The recipes are seasonal, all based on the huge variety of produce that came out of that little piece of Hackney and mostly easy to prepare, although not all the additional ingredients are easily available in rural Hampshire. They are accompanied by beautiful, slightly wistful photography which I love.

The recipe that caught my eye from the very beginning was one for green tomatoes. Not fried in the southern US style, but in a more Mediterranean fashion, with sweet red wine vinegar, garlic and chilli. The Husband and I experimented extensively with battered versions in the early days of our tomato growing attempts, based entirely on watching Fried Green Tomatoes at the Whistlestop Cafe, and let’s just say that we’ve felt they were best kept filed in the ‘interesting experiments’ section of our history together. However,  I’m always on the look out for a good green tomato recipe, and was interested to read the Clarks’ take on fried green tomatoes, with no batter anywhere. Having mentally bookmarked the recipe, I took the opportunity to make this dish earlier in the autumn, before we’d discovered the ‘ripen the green tomatoes in a drawer’ trick and after I had already chutney’ed more green tomatoes than I care to remember.

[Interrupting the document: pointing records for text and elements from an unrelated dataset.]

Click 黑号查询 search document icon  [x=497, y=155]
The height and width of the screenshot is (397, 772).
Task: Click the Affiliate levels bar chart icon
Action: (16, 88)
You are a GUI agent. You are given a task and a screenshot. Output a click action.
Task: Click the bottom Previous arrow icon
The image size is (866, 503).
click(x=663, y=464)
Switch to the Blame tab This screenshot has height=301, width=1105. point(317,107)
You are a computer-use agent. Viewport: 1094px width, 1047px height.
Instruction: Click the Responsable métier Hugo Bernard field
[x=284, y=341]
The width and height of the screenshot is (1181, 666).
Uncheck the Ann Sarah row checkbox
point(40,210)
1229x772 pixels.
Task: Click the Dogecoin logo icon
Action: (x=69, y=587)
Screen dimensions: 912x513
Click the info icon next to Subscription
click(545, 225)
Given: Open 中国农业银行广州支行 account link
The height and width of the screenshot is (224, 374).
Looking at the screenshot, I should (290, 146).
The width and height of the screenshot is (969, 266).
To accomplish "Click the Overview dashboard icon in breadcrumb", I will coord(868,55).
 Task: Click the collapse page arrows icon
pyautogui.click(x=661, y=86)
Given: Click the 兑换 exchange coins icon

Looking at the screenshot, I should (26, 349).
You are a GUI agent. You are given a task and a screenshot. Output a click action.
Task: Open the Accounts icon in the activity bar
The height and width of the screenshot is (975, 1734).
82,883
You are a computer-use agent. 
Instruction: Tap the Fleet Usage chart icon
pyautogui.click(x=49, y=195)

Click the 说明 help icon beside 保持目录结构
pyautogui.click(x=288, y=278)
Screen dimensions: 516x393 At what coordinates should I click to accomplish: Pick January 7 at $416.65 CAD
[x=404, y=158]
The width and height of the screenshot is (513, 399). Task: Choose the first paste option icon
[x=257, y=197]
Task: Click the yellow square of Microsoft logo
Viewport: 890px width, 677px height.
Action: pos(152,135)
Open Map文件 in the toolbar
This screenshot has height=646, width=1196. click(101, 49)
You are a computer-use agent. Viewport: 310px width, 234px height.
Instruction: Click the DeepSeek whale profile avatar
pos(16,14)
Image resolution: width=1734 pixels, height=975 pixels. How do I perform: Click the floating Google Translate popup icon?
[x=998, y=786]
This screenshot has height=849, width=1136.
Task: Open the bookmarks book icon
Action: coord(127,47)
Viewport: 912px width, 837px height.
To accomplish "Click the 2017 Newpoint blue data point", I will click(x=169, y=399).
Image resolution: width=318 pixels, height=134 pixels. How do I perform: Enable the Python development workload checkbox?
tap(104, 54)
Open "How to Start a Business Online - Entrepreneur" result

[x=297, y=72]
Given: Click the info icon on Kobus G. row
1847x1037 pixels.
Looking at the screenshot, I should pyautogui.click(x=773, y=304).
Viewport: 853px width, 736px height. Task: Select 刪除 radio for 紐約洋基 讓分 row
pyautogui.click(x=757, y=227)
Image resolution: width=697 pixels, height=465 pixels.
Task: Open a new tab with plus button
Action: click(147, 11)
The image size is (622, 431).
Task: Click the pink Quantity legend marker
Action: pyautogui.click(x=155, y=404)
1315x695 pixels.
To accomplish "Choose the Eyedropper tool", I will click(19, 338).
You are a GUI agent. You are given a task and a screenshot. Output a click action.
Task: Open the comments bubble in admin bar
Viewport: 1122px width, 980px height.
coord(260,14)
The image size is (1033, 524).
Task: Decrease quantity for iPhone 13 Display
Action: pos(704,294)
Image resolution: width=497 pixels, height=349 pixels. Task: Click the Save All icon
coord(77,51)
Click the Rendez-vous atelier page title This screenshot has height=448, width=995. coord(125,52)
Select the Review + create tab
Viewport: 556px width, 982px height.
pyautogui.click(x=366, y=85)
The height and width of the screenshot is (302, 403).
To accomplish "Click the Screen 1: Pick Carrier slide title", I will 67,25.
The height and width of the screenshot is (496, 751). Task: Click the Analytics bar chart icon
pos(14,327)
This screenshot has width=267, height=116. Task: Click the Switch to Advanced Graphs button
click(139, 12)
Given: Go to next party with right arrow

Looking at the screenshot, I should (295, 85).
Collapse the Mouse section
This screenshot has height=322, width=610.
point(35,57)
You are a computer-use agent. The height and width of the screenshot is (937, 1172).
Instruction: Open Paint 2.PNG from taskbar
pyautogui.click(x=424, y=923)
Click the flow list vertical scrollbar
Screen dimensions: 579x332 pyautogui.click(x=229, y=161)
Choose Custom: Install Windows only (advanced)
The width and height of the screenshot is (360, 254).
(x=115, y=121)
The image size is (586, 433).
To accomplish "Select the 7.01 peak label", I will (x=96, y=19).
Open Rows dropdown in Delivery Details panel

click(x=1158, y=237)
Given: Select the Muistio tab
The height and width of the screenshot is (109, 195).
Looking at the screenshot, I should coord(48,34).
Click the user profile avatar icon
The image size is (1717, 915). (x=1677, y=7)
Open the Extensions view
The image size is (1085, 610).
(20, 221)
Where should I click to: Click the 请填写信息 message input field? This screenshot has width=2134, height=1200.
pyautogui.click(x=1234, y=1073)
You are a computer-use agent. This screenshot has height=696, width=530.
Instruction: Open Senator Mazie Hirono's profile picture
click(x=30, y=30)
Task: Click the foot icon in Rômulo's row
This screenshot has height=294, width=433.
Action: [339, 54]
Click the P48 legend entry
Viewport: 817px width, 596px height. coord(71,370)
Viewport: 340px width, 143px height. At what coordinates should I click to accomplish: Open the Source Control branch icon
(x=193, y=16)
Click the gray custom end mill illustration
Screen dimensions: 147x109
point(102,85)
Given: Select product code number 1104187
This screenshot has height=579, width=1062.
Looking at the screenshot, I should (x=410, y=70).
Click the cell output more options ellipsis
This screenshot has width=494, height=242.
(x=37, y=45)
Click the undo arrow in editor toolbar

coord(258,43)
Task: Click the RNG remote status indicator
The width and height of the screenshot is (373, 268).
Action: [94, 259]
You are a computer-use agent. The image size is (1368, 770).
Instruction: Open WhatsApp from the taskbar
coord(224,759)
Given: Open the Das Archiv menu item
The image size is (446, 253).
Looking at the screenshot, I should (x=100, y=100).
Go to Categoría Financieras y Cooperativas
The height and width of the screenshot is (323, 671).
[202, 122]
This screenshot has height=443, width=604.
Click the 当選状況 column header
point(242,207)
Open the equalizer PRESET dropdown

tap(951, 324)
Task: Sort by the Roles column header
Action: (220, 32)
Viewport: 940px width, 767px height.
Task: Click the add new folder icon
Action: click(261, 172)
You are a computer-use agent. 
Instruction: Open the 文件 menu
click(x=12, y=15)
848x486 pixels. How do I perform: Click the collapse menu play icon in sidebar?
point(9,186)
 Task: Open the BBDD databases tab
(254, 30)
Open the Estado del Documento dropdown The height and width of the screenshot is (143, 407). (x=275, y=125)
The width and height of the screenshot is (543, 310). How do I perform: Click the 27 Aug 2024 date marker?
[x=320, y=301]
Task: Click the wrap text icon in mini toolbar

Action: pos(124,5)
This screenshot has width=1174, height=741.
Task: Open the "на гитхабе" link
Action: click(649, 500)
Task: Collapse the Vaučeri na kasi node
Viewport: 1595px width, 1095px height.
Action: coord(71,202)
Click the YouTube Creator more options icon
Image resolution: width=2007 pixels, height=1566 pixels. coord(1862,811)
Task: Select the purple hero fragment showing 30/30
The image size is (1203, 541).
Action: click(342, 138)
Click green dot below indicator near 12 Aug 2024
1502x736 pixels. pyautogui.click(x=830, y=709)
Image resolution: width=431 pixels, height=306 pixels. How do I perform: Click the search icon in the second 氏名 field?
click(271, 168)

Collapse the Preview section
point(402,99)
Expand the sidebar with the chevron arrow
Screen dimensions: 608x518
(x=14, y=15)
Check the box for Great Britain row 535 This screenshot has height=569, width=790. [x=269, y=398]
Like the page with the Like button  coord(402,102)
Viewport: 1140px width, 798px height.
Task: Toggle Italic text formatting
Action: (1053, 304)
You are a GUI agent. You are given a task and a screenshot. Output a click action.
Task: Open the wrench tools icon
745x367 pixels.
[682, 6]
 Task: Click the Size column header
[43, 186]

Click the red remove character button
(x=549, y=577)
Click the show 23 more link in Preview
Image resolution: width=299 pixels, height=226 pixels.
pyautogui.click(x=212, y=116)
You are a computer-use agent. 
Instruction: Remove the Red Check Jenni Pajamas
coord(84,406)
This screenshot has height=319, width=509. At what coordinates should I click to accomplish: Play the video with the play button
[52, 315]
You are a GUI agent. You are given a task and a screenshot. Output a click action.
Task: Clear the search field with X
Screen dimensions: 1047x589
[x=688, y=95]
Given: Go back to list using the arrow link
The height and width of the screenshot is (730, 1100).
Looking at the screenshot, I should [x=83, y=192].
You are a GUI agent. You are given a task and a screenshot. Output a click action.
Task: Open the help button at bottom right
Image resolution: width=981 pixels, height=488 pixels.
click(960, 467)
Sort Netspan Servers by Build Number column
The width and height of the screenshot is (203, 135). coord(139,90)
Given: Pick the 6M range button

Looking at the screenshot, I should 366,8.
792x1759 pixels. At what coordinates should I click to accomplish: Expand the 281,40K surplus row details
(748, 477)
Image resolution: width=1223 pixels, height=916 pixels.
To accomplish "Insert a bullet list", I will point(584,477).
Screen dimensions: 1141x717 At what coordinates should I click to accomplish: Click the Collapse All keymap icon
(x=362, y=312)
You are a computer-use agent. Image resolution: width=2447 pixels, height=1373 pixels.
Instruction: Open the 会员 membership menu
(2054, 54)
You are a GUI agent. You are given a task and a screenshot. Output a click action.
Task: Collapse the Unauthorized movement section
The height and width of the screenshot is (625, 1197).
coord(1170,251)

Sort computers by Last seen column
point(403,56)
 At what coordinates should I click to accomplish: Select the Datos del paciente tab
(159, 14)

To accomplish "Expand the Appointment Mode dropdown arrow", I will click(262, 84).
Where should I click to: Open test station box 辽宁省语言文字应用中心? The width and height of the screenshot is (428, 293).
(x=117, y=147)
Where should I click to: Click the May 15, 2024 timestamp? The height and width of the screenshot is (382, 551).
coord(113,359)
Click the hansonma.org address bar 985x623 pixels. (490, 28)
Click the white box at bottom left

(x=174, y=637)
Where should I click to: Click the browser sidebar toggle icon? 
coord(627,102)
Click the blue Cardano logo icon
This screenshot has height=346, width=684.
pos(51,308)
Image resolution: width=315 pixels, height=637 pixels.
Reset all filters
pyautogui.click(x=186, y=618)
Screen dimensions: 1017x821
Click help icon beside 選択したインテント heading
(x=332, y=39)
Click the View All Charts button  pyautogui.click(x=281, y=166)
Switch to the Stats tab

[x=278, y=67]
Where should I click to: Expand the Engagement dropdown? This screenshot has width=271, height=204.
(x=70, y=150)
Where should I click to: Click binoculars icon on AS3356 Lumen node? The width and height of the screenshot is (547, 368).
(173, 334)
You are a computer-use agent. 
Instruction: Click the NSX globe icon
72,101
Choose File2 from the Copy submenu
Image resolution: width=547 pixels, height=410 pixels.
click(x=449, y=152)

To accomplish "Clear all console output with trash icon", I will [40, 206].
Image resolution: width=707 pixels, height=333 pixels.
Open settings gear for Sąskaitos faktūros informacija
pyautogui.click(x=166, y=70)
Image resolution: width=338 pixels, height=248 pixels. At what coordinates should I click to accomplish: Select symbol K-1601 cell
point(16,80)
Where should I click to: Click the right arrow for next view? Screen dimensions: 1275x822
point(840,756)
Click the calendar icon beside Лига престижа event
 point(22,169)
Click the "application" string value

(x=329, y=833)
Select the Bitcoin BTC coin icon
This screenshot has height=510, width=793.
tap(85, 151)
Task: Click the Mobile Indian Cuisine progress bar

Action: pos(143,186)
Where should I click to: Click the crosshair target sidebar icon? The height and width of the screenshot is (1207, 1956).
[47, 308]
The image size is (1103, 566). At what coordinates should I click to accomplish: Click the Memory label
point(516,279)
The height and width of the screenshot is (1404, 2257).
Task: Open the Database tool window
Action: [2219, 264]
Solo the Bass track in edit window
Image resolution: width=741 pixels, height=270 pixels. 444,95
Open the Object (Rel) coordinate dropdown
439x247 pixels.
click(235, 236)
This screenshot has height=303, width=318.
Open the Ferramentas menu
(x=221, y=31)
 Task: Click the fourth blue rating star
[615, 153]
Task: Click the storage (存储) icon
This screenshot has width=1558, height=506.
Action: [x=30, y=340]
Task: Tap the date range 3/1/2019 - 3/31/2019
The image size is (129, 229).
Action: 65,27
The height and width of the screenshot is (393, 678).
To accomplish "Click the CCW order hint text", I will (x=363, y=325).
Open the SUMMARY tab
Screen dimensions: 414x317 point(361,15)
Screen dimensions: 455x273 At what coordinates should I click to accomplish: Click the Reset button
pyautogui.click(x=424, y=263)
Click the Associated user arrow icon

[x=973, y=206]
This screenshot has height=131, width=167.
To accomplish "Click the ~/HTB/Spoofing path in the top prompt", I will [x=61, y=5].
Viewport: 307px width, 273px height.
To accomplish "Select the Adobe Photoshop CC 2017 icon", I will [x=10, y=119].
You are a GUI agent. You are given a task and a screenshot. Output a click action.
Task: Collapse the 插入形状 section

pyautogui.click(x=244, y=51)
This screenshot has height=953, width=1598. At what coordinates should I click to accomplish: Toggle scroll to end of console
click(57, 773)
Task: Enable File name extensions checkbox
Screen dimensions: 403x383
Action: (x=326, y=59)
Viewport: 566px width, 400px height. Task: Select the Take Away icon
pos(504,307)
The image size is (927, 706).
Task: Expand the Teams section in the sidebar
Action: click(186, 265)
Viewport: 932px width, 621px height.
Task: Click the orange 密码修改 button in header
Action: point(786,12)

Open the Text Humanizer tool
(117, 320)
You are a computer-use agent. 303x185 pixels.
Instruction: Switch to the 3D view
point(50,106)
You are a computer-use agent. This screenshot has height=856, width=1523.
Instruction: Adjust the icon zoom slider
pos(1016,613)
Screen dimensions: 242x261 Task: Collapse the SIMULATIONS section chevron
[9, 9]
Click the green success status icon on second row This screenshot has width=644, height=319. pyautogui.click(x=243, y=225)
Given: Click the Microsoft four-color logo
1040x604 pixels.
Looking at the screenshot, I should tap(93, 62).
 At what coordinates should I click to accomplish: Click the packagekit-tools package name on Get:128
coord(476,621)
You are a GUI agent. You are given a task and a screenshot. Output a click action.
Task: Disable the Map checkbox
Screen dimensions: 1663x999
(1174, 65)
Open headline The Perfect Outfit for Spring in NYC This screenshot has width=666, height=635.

It was very tasty, and while it didn't please all of those who ate it, I would definitely make it again - more than I can say for my attempts from years gone by. I couldn’t think of any way to improve on the recipe, and so emailed the publishers to ask if they would mind if I reproduced it directly from the book. I am very pleased to say that they were happy for me to do so, so here, from Moro East by Sam & Sam Clark (Ebury Press, £17.50) 

Fried Green Tomatoes with garlic and sweet vinegar
Serves 4


5 tbsps olive oil
800g green tomatoes, cut into 2-3 cm wedges
3 garlic cloves cut into matchsticks
2 pinches dried red chilli flakes
1 tsp roughly ground cumin
1 tbsp sweet red wine vinegar or Pedro Ximinez vinegar (or balsamic)




In a wide frying pan, heat the olive oil over a high heat. When just hot, add the tomatoes, cut side down, in a single layer, and fry for a few moments till browned on the first side. Turn over one by one to fry the second cut side. As soon as this starts to colour, shuffle the tomatoes round to make a little room for the garlic and one pinch of the chilli flakes, and the cumin, tucking the garlic in so it makes contact with the pan. Once the garlic is a light nut brown, season the dish with salt, pepper and the vinegar. 

Serve immediately or at room temperature sprinkled with the remaining chilli.


I'm adding this post to November's Bookmarked Recipes on the Tinned Tomatoes blog.